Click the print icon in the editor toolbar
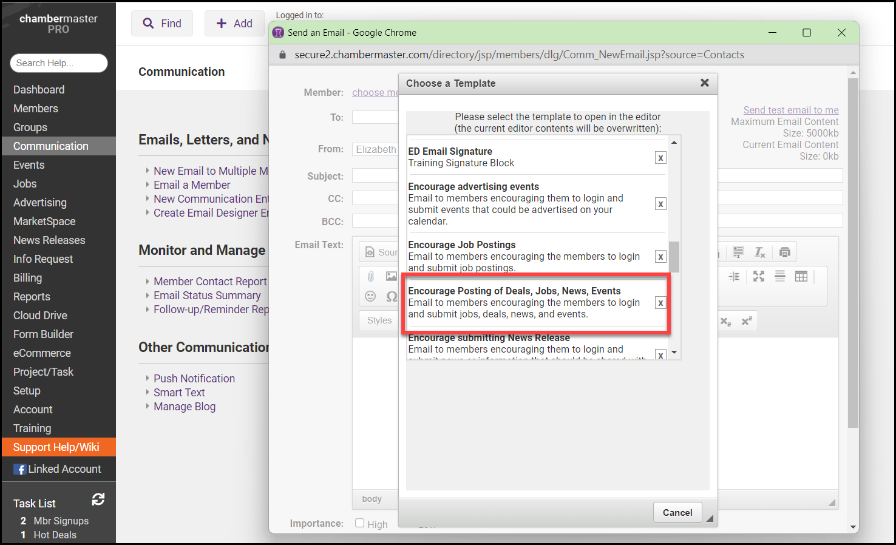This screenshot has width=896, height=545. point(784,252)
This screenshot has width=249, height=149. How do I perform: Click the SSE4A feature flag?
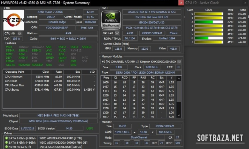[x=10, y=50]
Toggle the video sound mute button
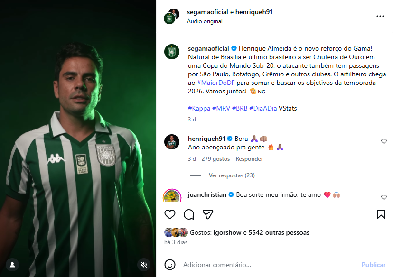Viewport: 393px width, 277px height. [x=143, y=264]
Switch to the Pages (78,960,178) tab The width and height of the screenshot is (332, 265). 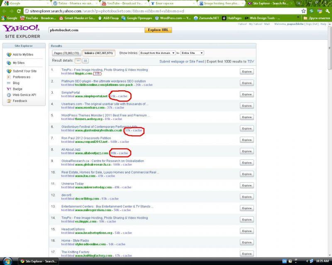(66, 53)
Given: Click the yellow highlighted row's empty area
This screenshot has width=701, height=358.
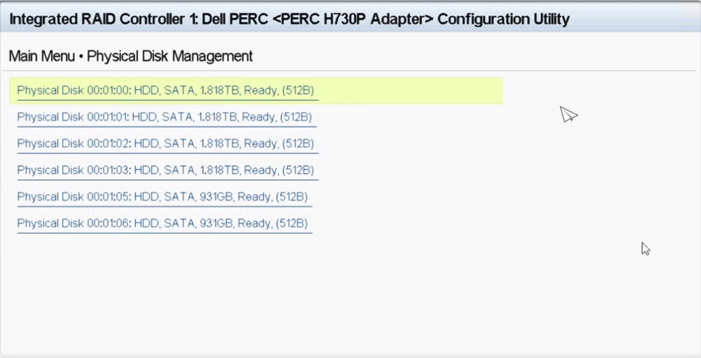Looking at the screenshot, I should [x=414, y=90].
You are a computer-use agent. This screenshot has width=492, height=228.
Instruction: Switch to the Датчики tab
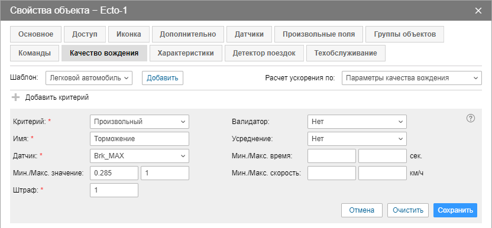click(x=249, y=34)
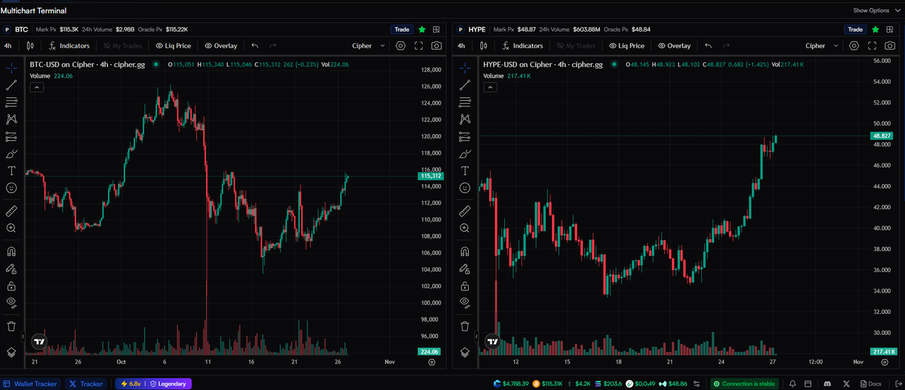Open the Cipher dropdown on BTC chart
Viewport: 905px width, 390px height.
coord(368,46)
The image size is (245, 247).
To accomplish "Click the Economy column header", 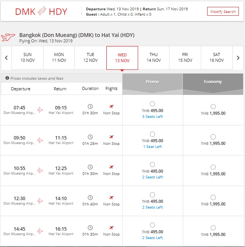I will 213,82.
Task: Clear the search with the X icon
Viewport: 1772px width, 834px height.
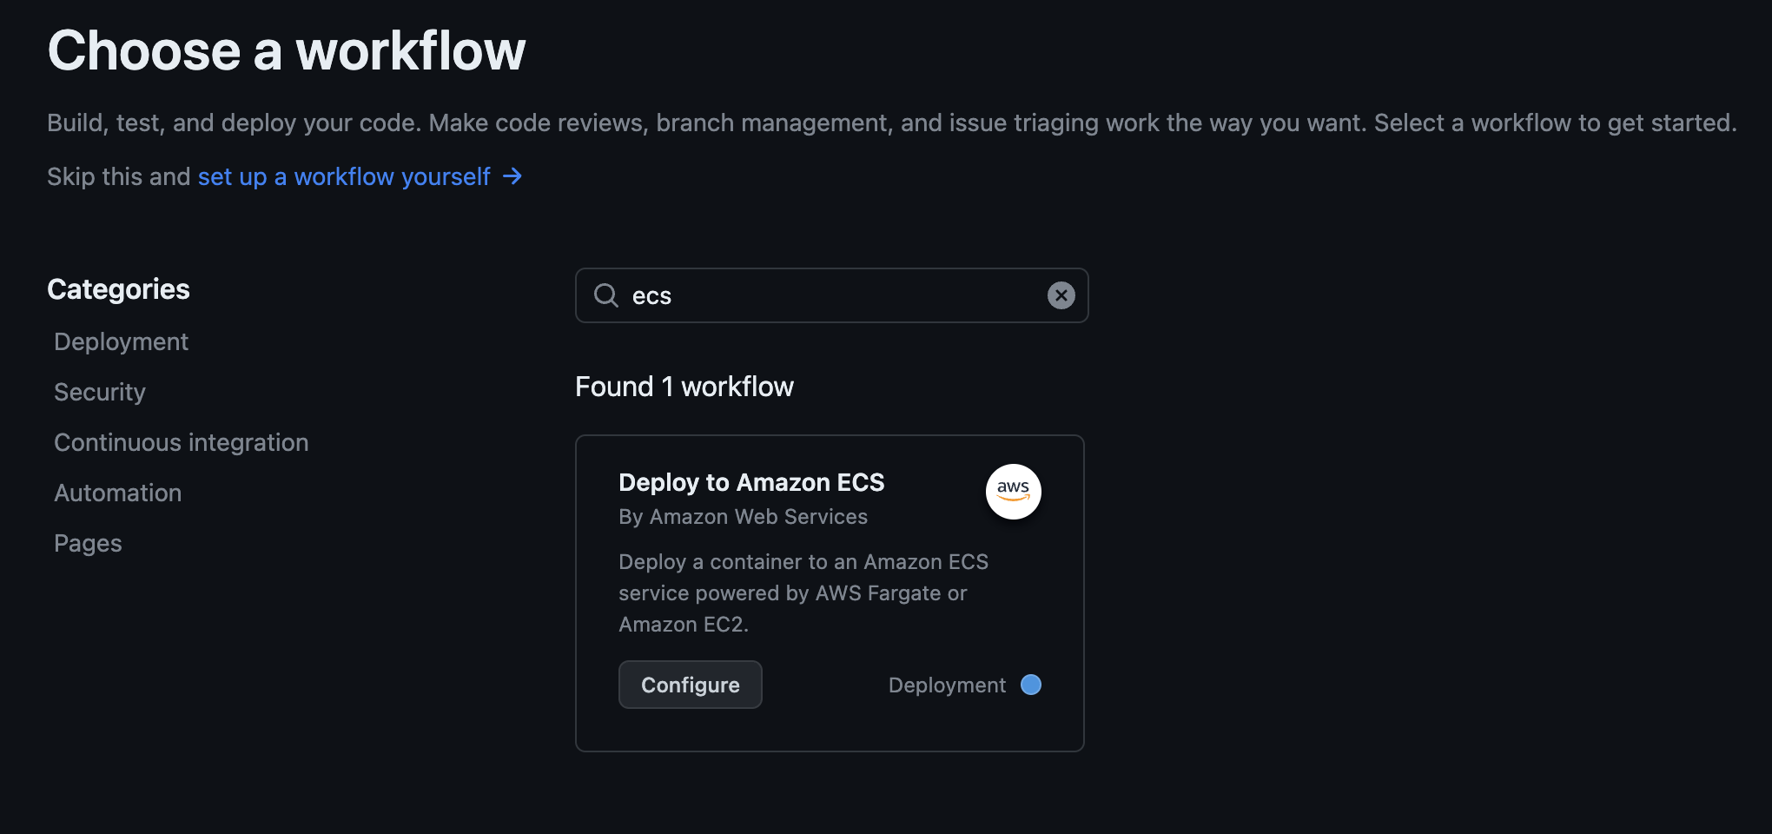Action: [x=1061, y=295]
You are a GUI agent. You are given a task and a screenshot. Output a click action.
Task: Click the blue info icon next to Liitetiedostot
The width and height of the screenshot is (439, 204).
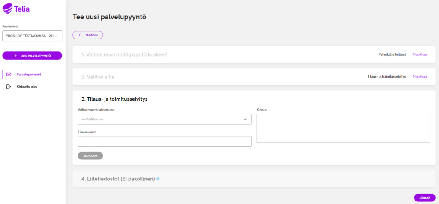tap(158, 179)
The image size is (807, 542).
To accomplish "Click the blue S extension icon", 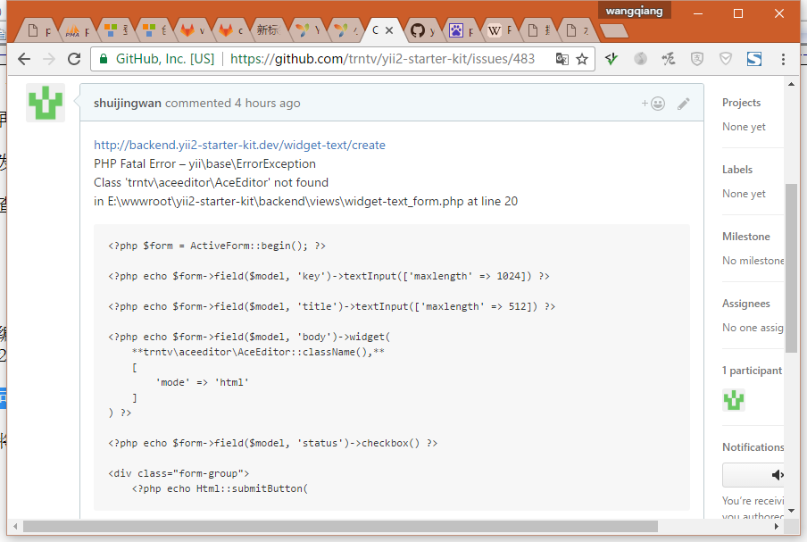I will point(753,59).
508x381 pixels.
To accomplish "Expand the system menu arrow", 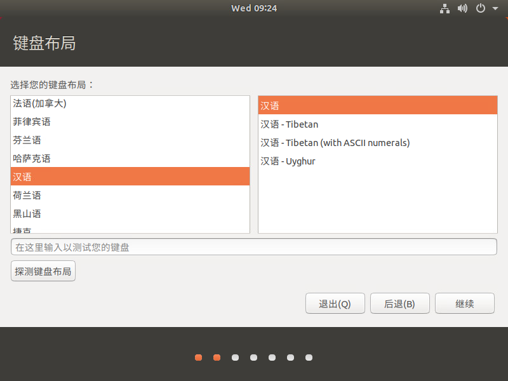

» WHAT YOU ARE ASKED TO DO
Using the material above, filter for lines holding "agent" and copy each one.

» RESPONSE TO THIS EXERCISE
You are a computer-use agent. This screenshot has width=492, height=228.
You are a GUI agent. You are given a task and a screenshot. Output a click action.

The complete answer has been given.